Task description =>
Say how many lines of the data contain "agent", and nothing more.

▬▬▬

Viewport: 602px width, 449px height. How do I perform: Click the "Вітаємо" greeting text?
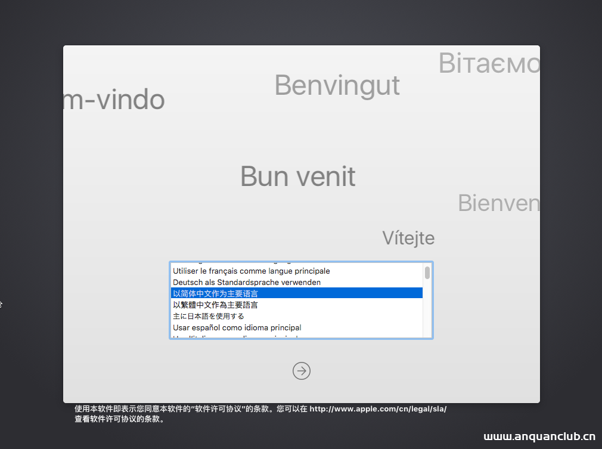pos(489,63)
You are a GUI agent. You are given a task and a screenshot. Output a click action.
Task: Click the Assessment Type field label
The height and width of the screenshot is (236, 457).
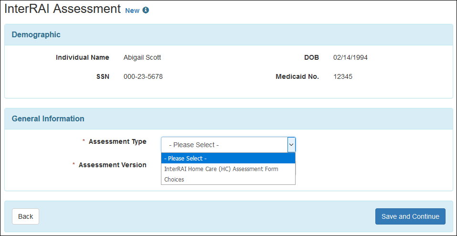click(117, 141)
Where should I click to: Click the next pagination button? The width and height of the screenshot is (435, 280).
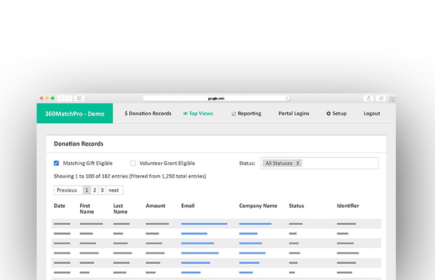(x=114, y=190)
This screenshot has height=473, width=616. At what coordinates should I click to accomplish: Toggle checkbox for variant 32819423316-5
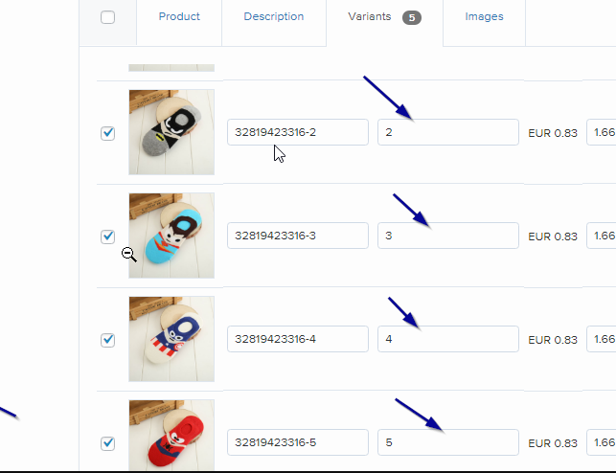pos(107,443)
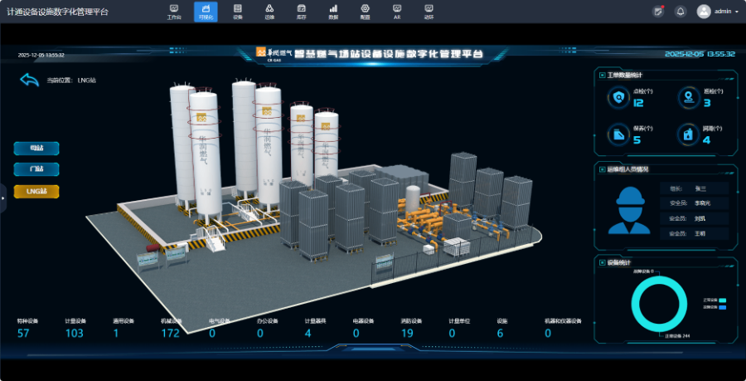Click the 点检 inspection count icon
This screenshot has height=381, width=746.
pyautogui.click(x=618, y=98)
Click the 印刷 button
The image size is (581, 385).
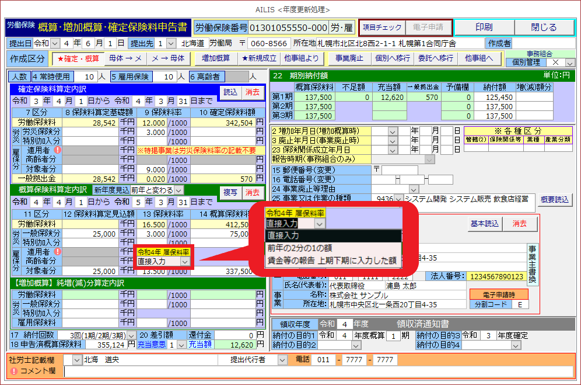[484, 27]
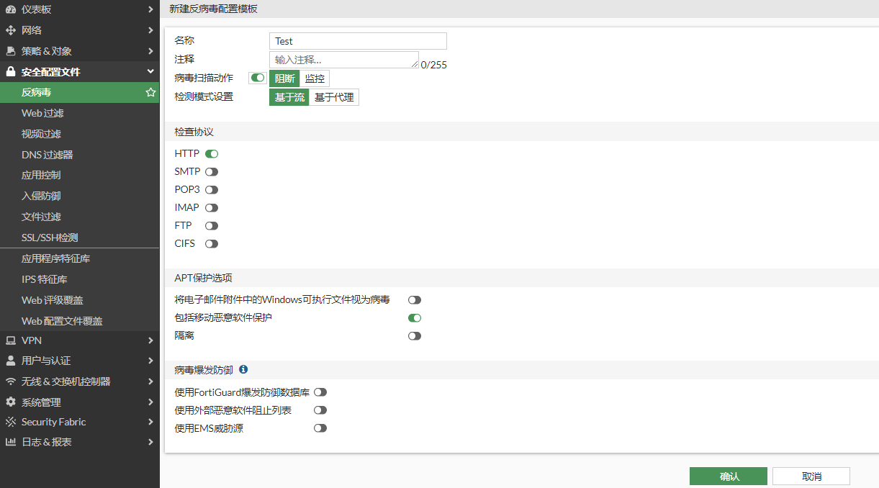The height and width of the screenshot is (488, 879).
Task: Collapse the 安全配置文件 section arrow
Action: tap(150, 72)
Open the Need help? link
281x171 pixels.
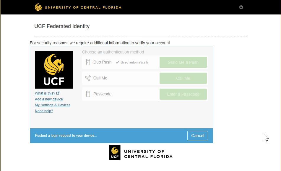click(44, 111)
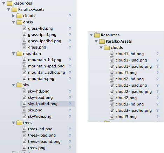Click the trees-ipadhd.png file icon

click(x=24, y=141)
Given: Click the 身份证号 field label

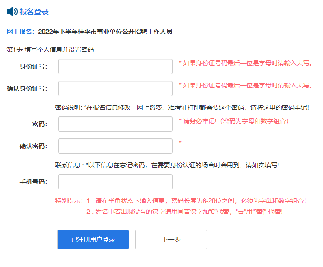Looking at the screenshot, I should click(x=33, y=67).
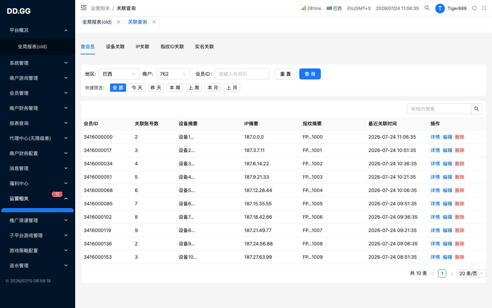Open the 商户 dropdown showing 762
The width and height of the screenshot is (492, 308).
pos(173,74)
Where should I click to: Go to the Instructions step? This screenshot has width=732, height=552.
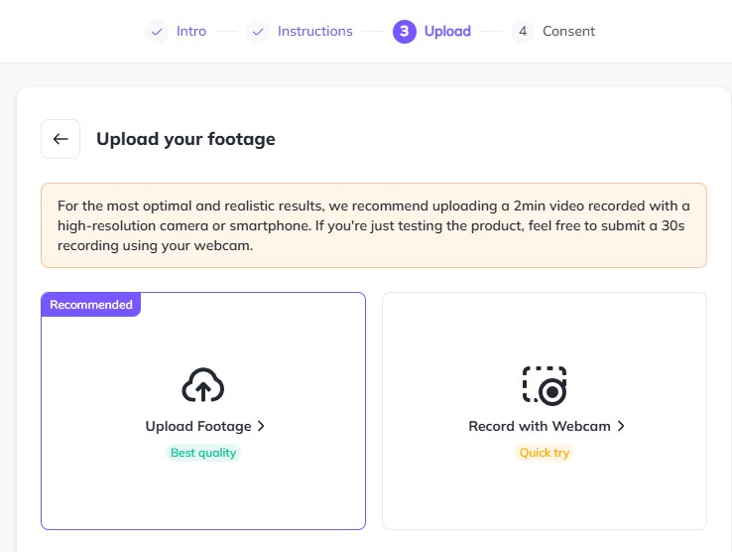[x=315, y=32]
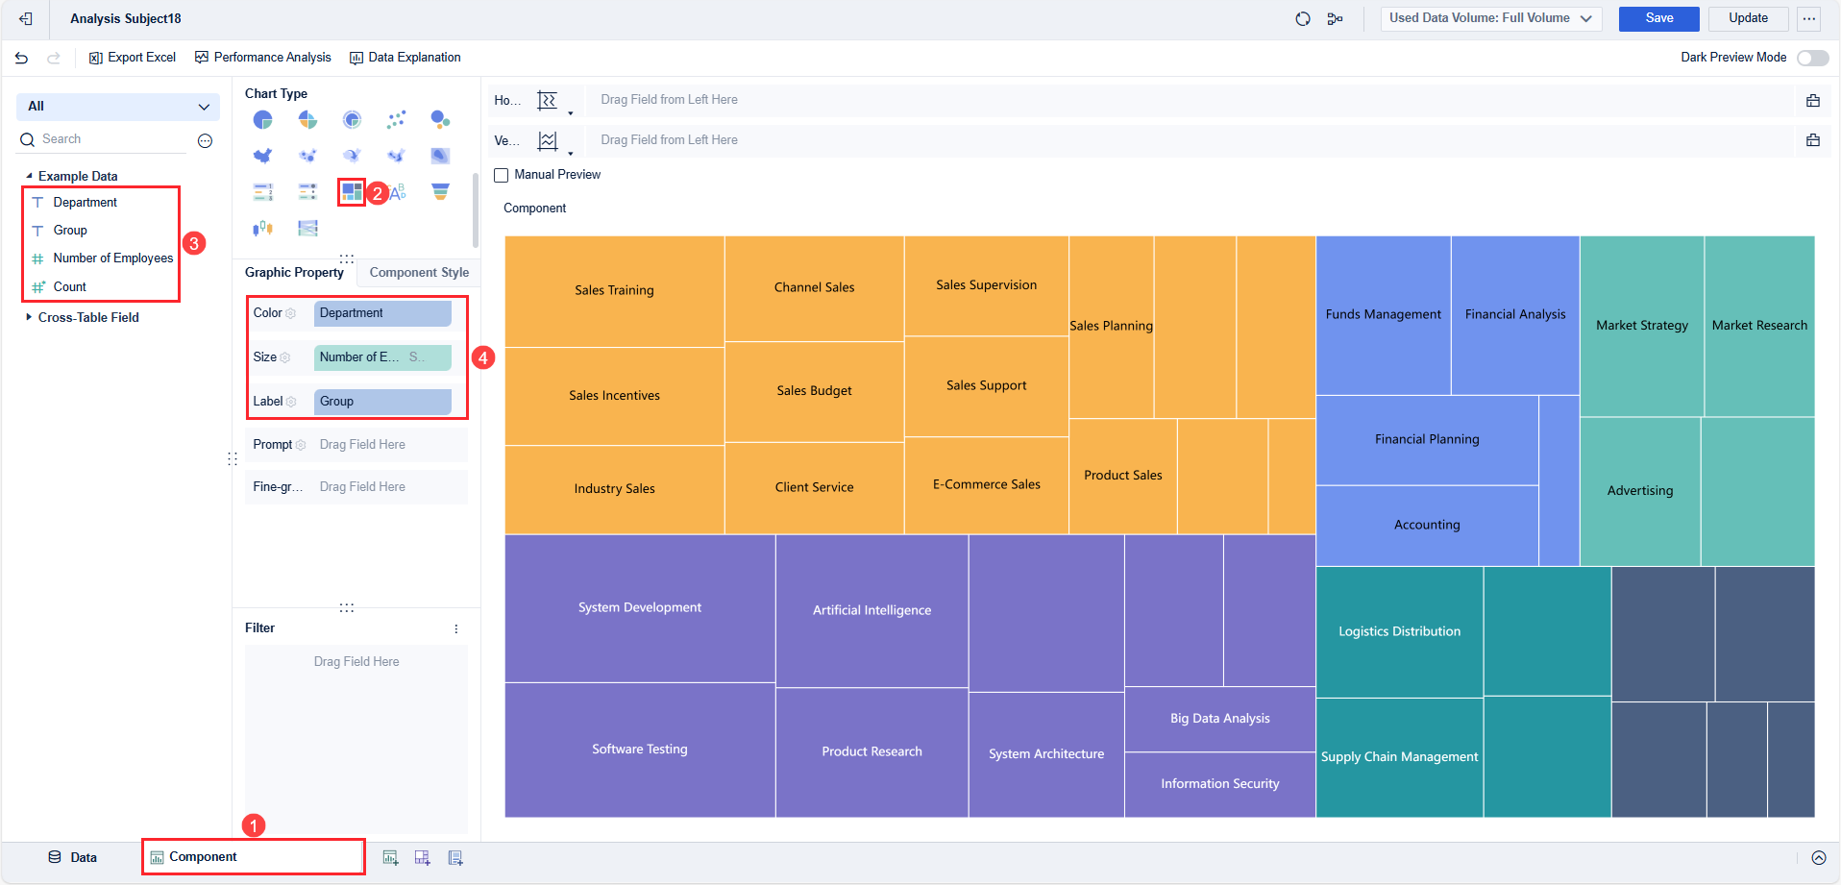The width and height of the screenshot is (1841, 885).
Task: Switch to the Component Style tab
Action: point(419,273)
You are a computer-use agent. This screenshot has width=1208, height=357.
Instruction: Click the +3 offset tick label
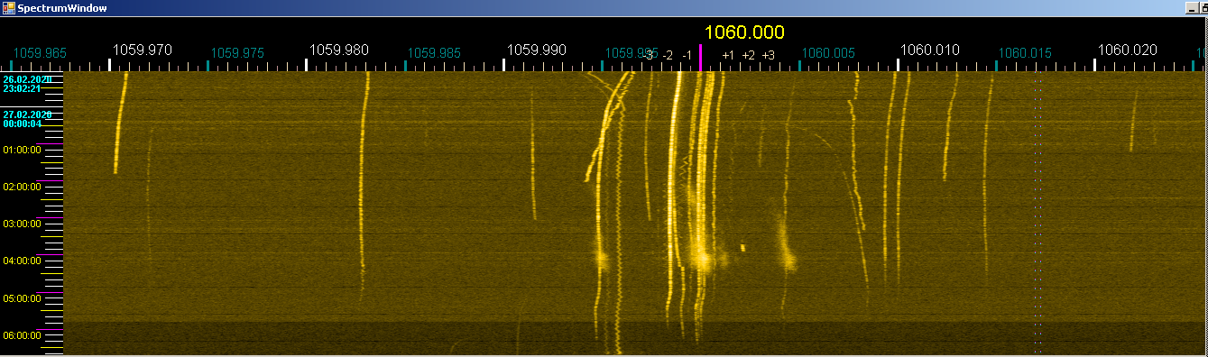click(x=768, y=55)
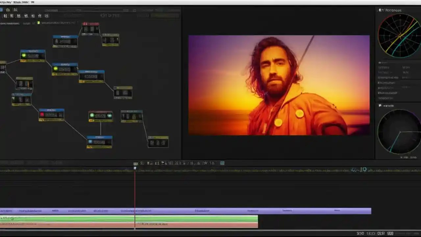Click the blue header of the merge node mid-graph
This screenshot has width=421, height=237.
tap(90, 71)
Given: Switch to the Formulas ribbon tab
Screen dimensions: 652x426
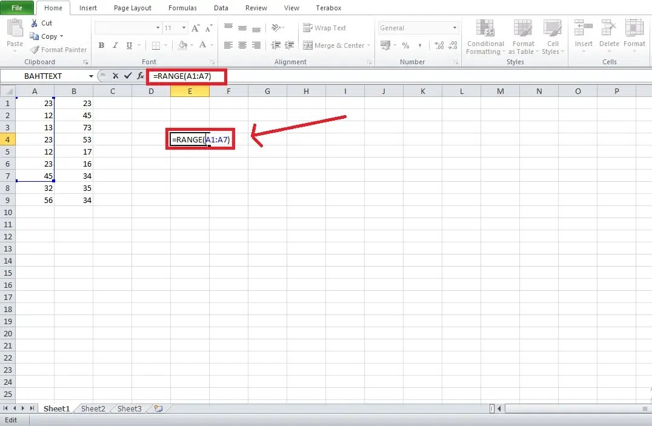Looking at the screenshot, I should pos(182,7).
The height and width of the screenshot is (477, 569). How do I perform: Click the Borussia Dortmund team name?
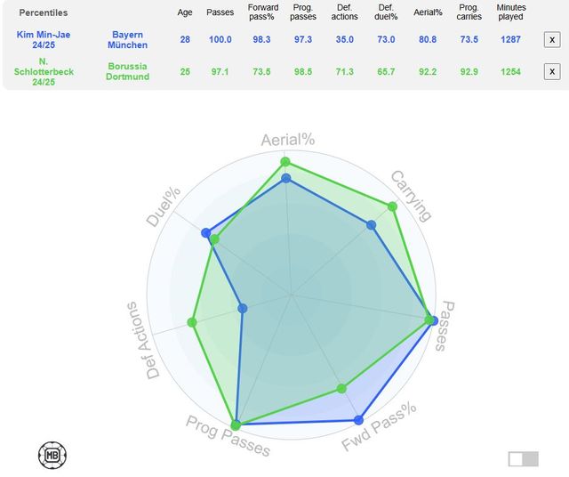tap(127, 71)
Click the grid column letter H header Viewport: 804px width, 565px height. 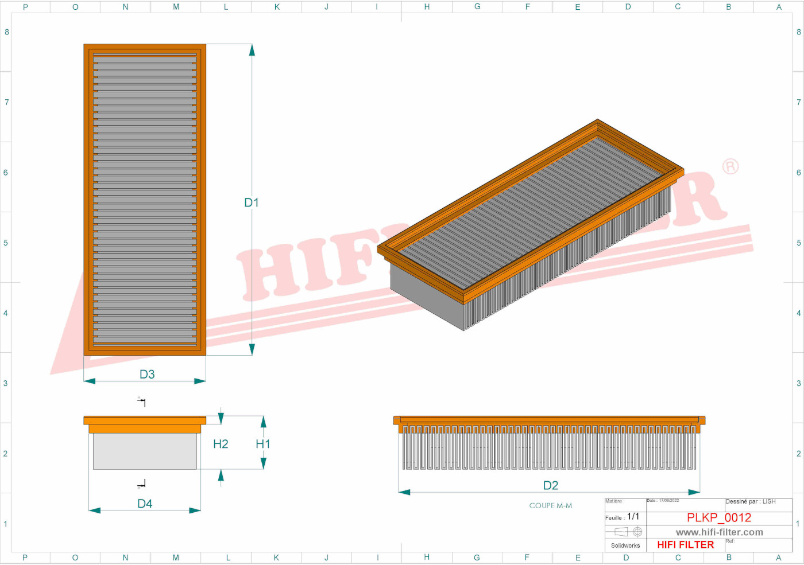click(x=426, y=7)
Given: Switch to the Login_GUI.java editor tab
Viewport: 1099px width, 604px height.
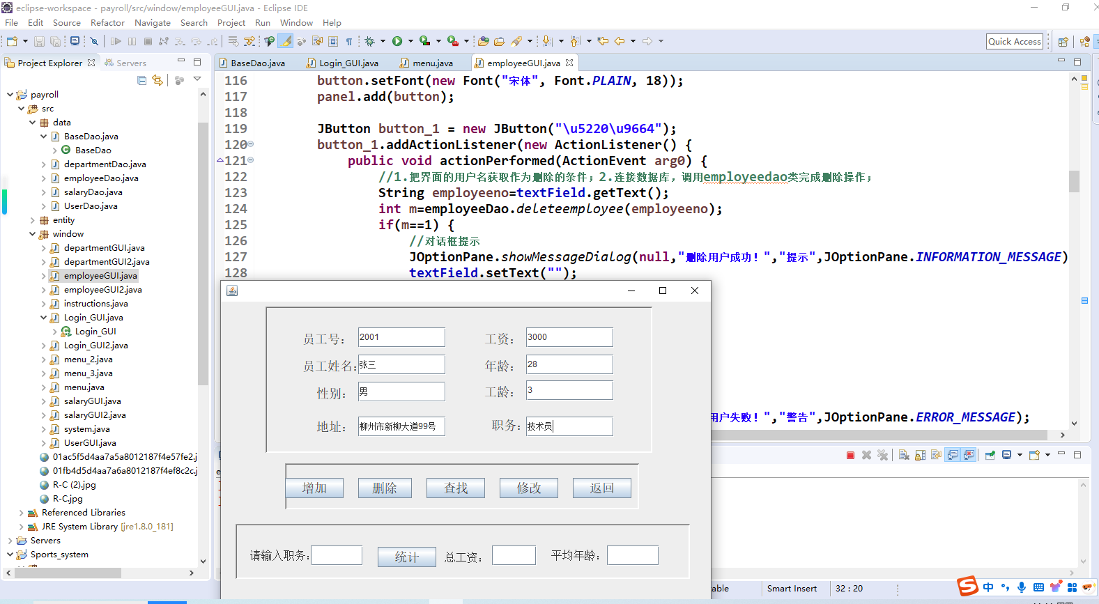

▬▬▬

Task response =>
2